Antes de la reunión del Gobierno, la prensa aseguraba que al menos cuatro ministros —entre ellos las de Interior y Exteriores, Shabana Mahmood e Yvette Cooper— intentarían convencer a Keir Starmer para que renunciara y pilotara el proceso para elegir a su sucesor. Pero, al final, ninguno pidió a Starmer que se echara a un lado, según confirmaron varios miembros del Gabinete a la prensa apostada en Downing Street. 

Una nueva fase

El silencio dentro del Consejo de Ministros distó mucho de ser un cierre de filas en torno a Starmer, como sus aliados sugirieron en un primer momento. Y, poco después de finalizar la reunión, las divisiones afloraron en forma de goteo de dimisiones. Cuatro secretarios de Estado —que forman parte también del Gabinete— presentaron su renuncia y reclamaron a Starmer que hiciera lo mismo e iniciara una «transición ordenada».

Miatta Fahnbulleh, responsable de Vivienda y Comunidades, fue la primera en anunciar su salida. Le siguieron Alex Davies-Jones y Jess Philips, secretarias de Estado de Víctimas de la Violencia de Género y la de Protección de la Mujer, respectivamente. Horas después dimitió Zubir Ahmed, secretario de Estado de Innovación Sanitaria y Seguridad, quien calificó la derrota electoral como «intolerable» y «evitable», responsabilizando directamente a Starmer.

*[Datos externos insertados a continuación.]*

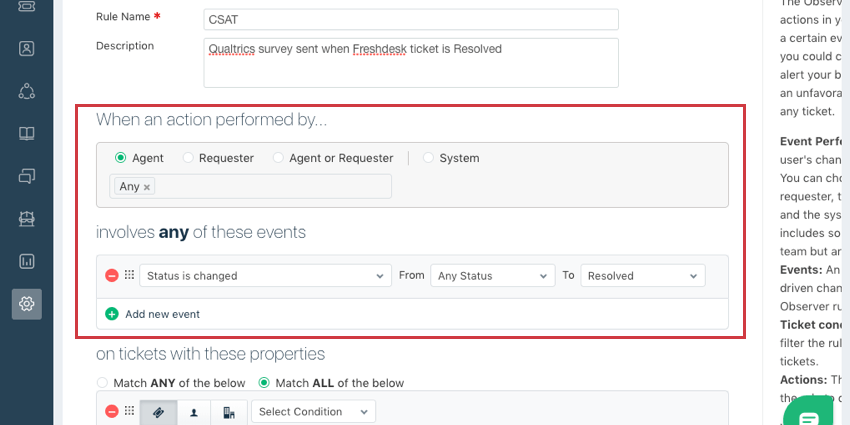Select the Agent or Requester option

click(x=276, y=158)
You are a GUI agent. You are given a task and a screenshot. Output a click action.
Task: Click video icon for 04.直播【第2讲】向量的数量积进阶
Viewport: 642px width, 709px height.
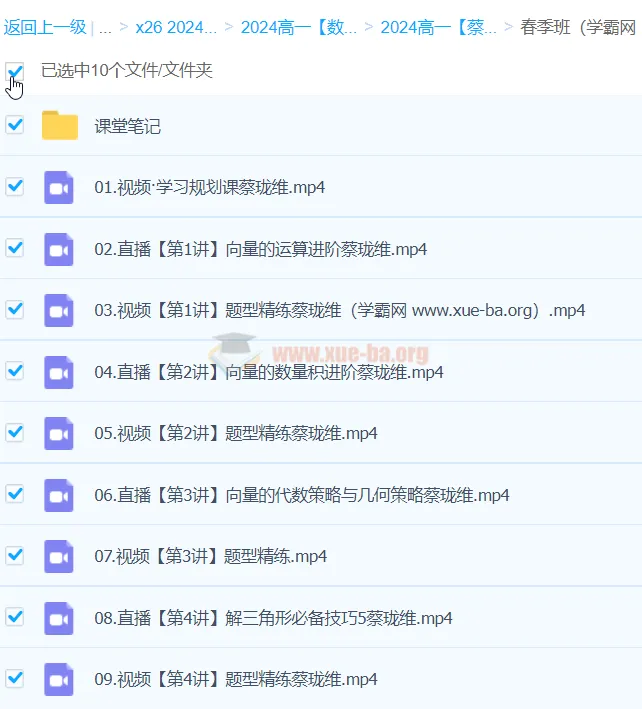click(59, 372)
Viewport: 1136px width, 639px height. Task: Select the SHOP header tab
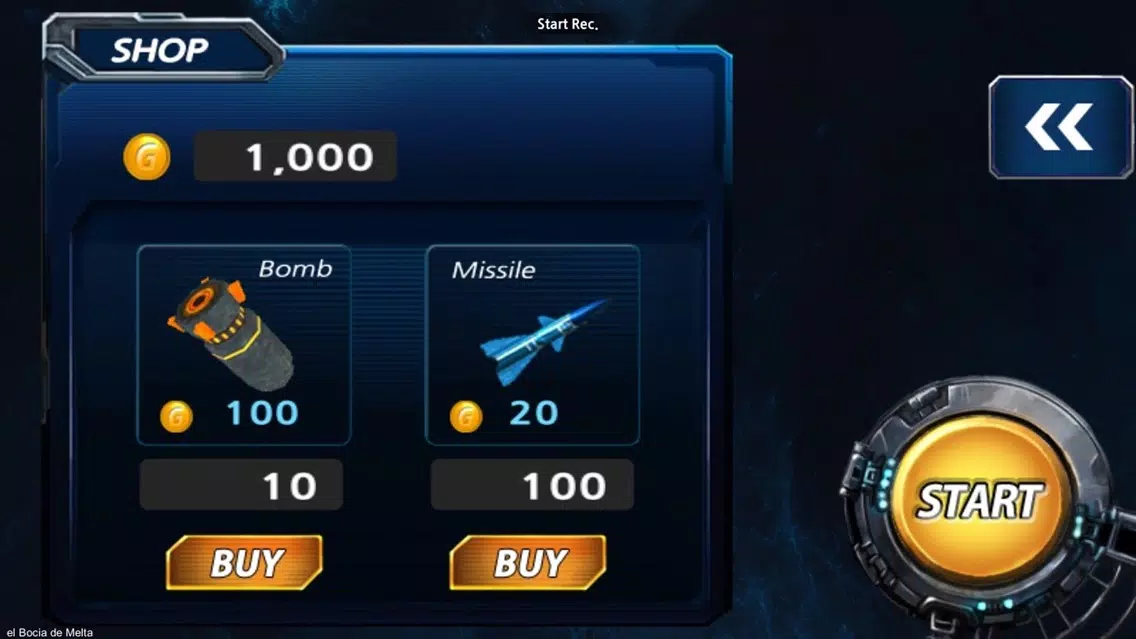(x=160, y=50)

La mayoría de los dimisionarios son considerados afines al ministro de Sanidad, Wes Streeting, uno de los nombres que suenan como posible sucesor del premier. En el distrito gubernamental de Whitehall no son pocos los que creen que Streeting está maniobrando para forzar la salida de Starmer antes de activar el proceso para destituirlo. 

El otro bando reacciona

Aunque los británicos están acostumbrados a ver caer a sus primeros ministros —cinco desde el 2015 han sido desalojados de Downing Street por su propio partido—, el caso de Starmer ha introducido una novedad. Más de cien diputados laboristas, casi un tercio del grupo parlamentario, pidieron este martes al jefe de Gobierno que no dimita.

«La semana pasada obtuvimos unos resultados electorales devastadores. Esto demuestra que nos queda una ardua tarea para recuperar la confianza del electorado, y esa tarea debe comenzar hoy, con todos nosotros trabajando para lograr el cambio que el país necesita. Debemos centrarnos en eso. No es momento de elegir un nuevo liderazgo», indicaron los legisladores en su carta.